Among the patents in top consideration are ones that cover echo cancellation in audio transmission, object sharing through the Internet and video-based e-mail, said Jay Peterson, Forgents chief financial officer and vice president of finance.
“Were very much in the infancy of determining the commercial viability of licensing those patents,” Peterson said. “We are now working with some outside law firms specializing in intellectual property to help us with these patents.”
Peterson said he expects the company to announce more formal plans for its broader portfolio of patents within the next year, such as licensing or brokering deals.
Since 2002, Forgent has been seeking licensing deals with hardware and software companies that use the JPEG standard in everything from digital cameras to imaging software. So far, it has earned more than $90 million in about 32 licensing deals from companies such as Sony, officials said.
Forgent took the JPEG-related patent to court in April by filing two separate patent-infringement lawsuits against 31 companies that included Adobe Systems Inc., Apple Computer Inc., IBM and Hewlett-Packard Co.
It followed that suit with another one in August against another 11 companies, including Sun Microsystems Inc. and Internet leaders Google Inc. and Yahoo Inc.
So far, Adobe and Macromedia Inc. have settled out of court, Peterson said. He would not discuss the terms of those settlements. But Forgent did record $5.5 million in licensing revenue for its fiscal fourth quarter ended July 31.
Forgent gained the patent, No. 4,698,672 and issued in 1987, from its predecessor companys acquisition of Compressions Labs Inc. in the mid-1990s.
Licensing deals from the patent account for about 95 percent of Forgents revenues, though the Austin, Texas, company also run a smaller software-development operation focused on scheduling applications.
JPEG is a standard developed through the Joint Photographic Experts Group Committee, which in the past has attempted to discover prior art, a legal term for an earlier invention, to the patent.
Peterson said he expects the lawsuits, filed in U.S. District Court for the Eastern District of Texas, to be consolidated and to reach a trial in the next year to 18 months. The JPEG patent has yet to be tested in court.
Forgents patent licensing and lawsuits have raised the ire of patent-reform advocates. Jason Schultz, a staff attorney at the Electronic Frontier Foundation in San Francisco, said he is not surprised that Forgent is considering an expansion of its patent licensing program and said the company is one of a growing number of “shake-down operations.”
“There are more and more of these types of patent-mill companies that apply for patents themselves or acquire them and pair up with contingency-fee lawyers and fire at will with lawsuits,” he said.

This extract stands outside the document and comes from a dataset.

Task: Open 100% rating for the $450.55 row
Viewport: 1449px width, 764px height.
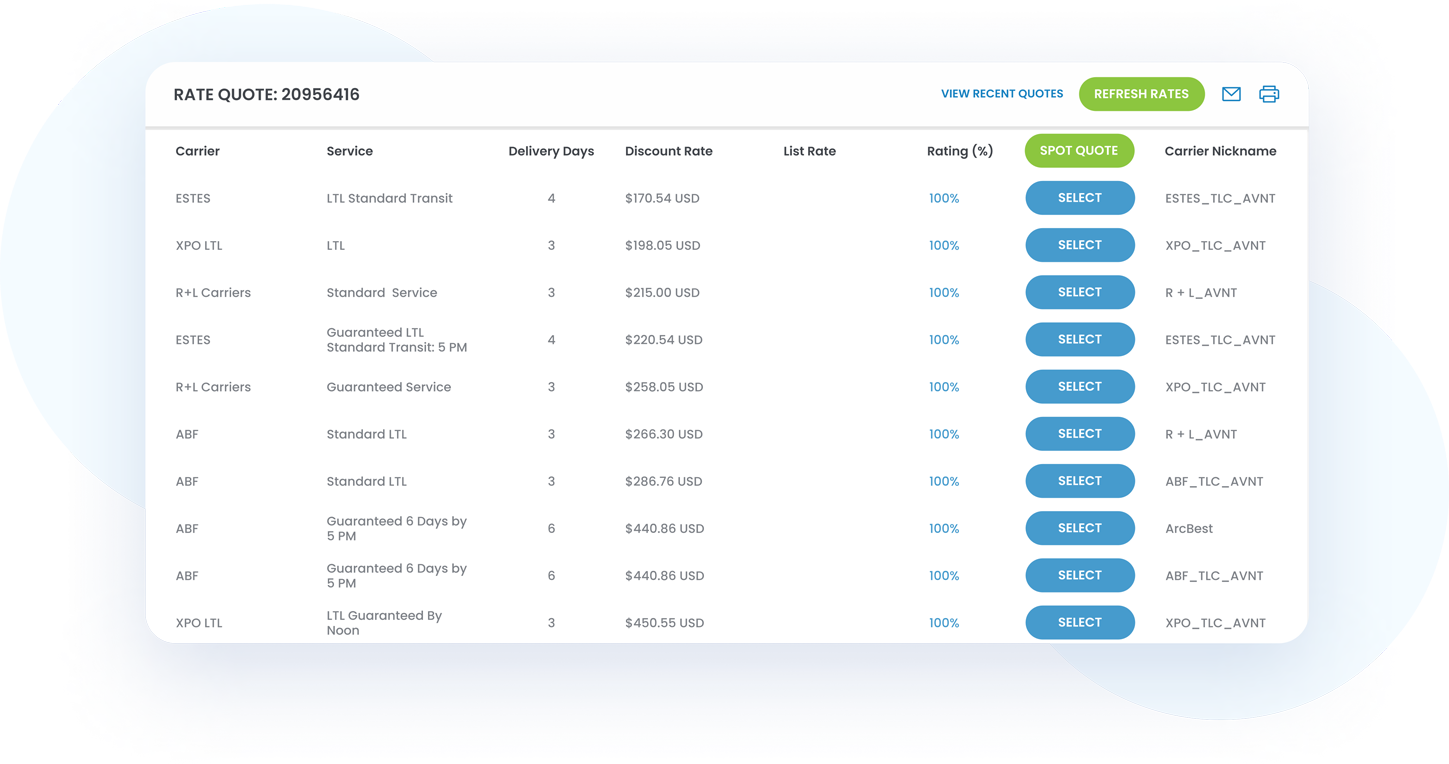Action: (x=943, y=623)
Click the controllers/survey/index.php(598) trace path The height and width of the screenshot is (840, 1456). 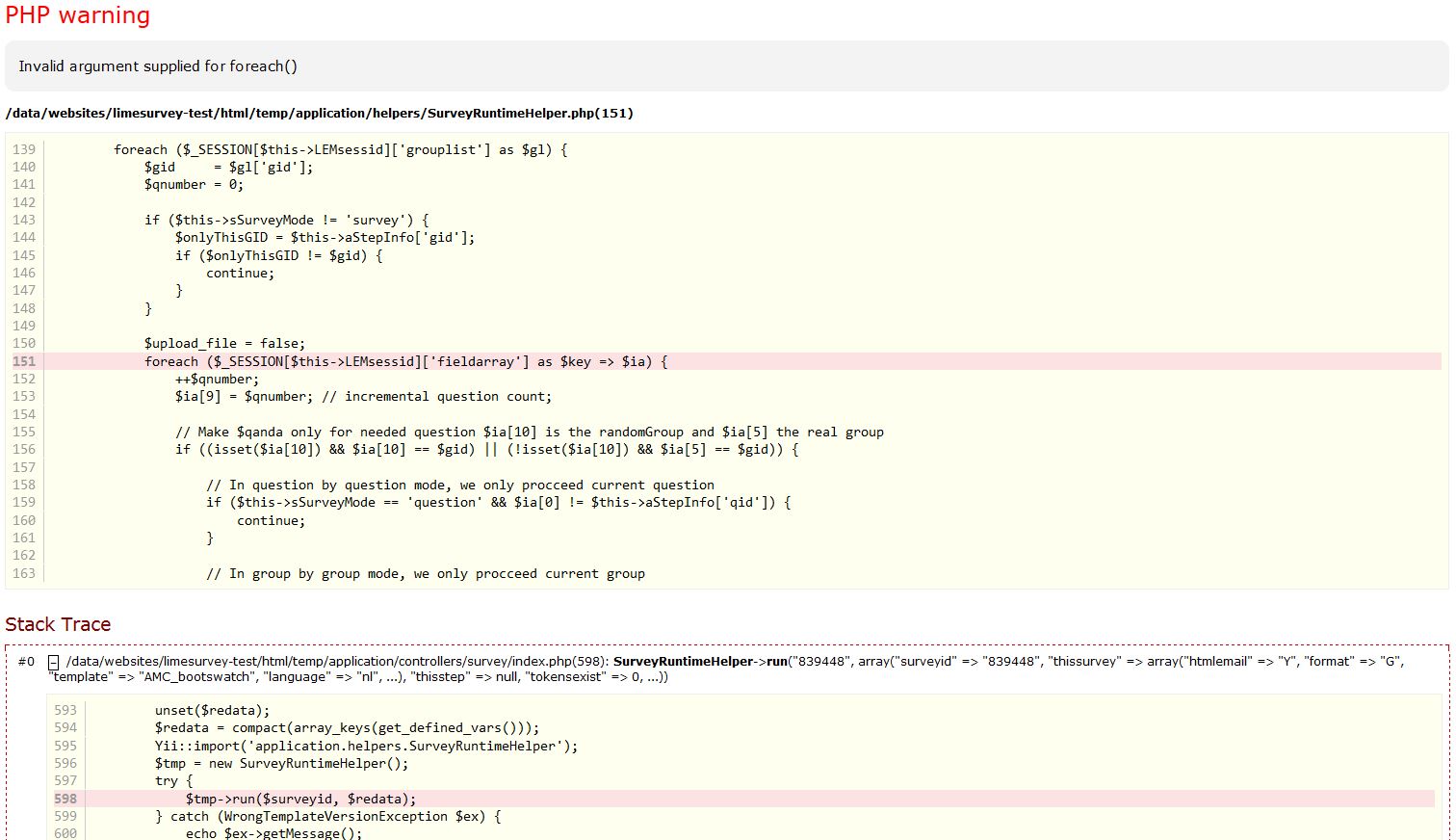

Peterson defended Forgents licensing and lawsuit attempts, saying the company has a responsibility to shareholders to defend its intellectual property. He also said Forgent has no plans to seek licenses directly from corporate or individual end-users of JPEG.
The three patents that Peterson said were most likely to be the next included in its licensing or enforcement plans are patent No. 5,933,597, issued in 1999; patent No. 6,650,701, issued in 2003; and patent No. 6,181,784, issued in 2001.